W Bralinie, na chwilę przed rozpoczęciem udziału w TAURON Gigantach Siatkówki, Aluron CMC Warta Zawiercie zmierzyła się z VfB Friedrichshafen. Mecz pokazowy zakończył się remisem 1:1. – Przede wszystkim fajny przeciwnik. Osobiście nie miałem okazji zmierzyć się z Friedrichshafen, a to jest wicemistrz Niemiec. Fajne przetarcie na tydzień przed ligą – mówił klubowym mediom Szymon Gregorowicz.
ostatnie przetarcie przed sezonem
Nim rozpocznie się rywalizacja w TAURON Gigantach Siatkówki zespoły Aluron CMC Warty Zawiercie oraz VfB Friedrichshafen rozegrały mecz pokazowy w Bralinie. Spotkanie odbyło się przy pełnych trybunach i zakończyło się remisem 1:1. W obu rozegranych setach emocji nie brakowało. Michał Winiarski na boisko desygnował Jakuba Nowosielskiego, Wiktoria Rajsnera, Adriana Markiewicza, Bartosza Kwolka, Mobina Nasariego, Kyle’a Ensinga oraz Szymona Gregorowicza. Na przestrzeni całego meczu szkoleniowiec nie dokonywał zmian.

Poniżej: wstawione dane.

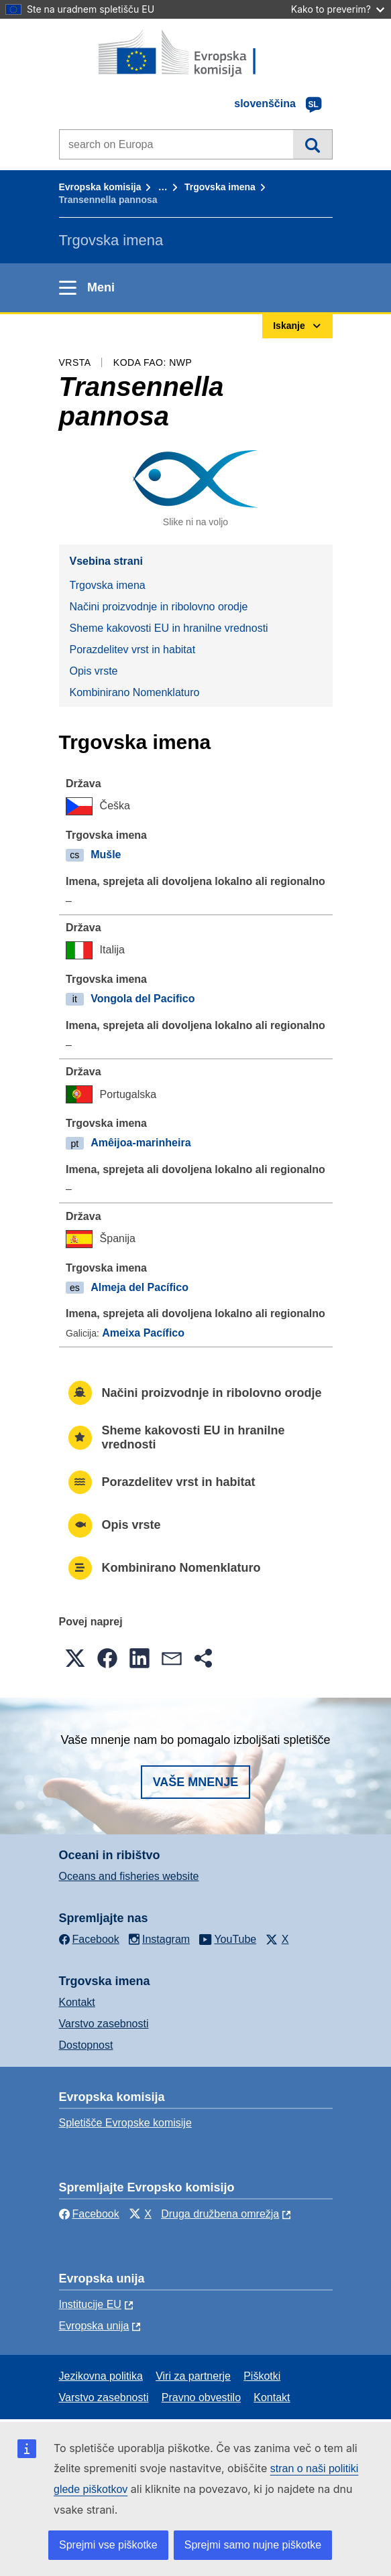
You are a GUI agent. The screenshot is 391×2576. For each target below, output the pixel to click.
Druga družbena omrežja (220, 2214)
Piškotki (261, 2376)
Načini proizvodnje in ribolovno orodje (159, 606)
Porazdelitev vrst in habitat (133, 649)
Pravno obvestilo (201, 2397)
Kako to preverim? (337, 9)
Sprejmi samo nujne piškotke (253, 2545)
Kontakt (77, 2002)
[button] (75, 1658)
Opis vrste (94, 671)
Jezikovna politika (101, 2376)
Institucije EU (90, 2304)
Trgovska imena (220, 187)
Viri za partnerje (193, 2376)
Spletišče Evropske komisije (125, 2122)
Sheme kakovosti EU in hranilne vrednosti (169, 628)
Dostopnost (86, 2045)
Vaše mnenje (196, 1782)
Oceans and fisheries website (129, 1876)
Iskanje (312, 144)
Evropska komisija (100, 187)
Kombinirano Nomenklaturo (135, 692)
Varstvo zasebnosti (104, 2023)
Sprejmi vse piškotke (108, 2545)
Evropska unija (94, 2325)
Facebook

– Przede wszystkim fajny przeciwnik. Osobiście nie miałem okazji zmierzyć się z Friedrichshafen, a to jest wicemistrz Niemiec. Fajne przetarcie na tydzień przed ligą. Trener wybrał siódemkę zawodników, którzy grali cały mecz, więc to też drugi plus, że można się było pokazać na dłuższym dystansie. Super sprawa, że możemy zagrać w nowym miejscu, a przede wszystkim przy pełnej publiczności. Z mojej perspektywy to zawsze fantastyczna sprawa jak są pełne trybuny, bo to granie jest wtedy fajniejsze. To jest dodatkowy plusik tego całego wydarzenia i tak jak wspomniałem wcześniej – niezwykle cieszę się, że mogłem zagrać w całym meczu – powiedział Szymon Gregorowicz.
ostatni sprawdzian
Oba zespoły prosto z Bralina przeniosły się do Twardogóry, gdzie w dniach 7-8 września rozegrany zostanie turniej TAURON Giganci Siatkówki. W stawce, obok zespołów z Zawiercia oraz Friedrichshafen znalazły się Trefl Gdańsk i Greenyard Maaseik. Dla Jurajskich Rycerzy i Gdańskich Lwów to ostatni sprawdzian formy przed rozpoczęciem sezonu PlusLigi. – Przed nami jeszcze dwa mecze, już w turnieju Giganci Siatkówki, także zapowiada się ciekawie. Na pewno naszym celem jest wygranie obu spotkań. Dzisiaj wynik nietypowy, bo 1:1, ale cieszy to, że można było zagrać, a przed nami jeszcze dwa kolejne mecze i jest dużo tego grania – dodał Gregorowicz.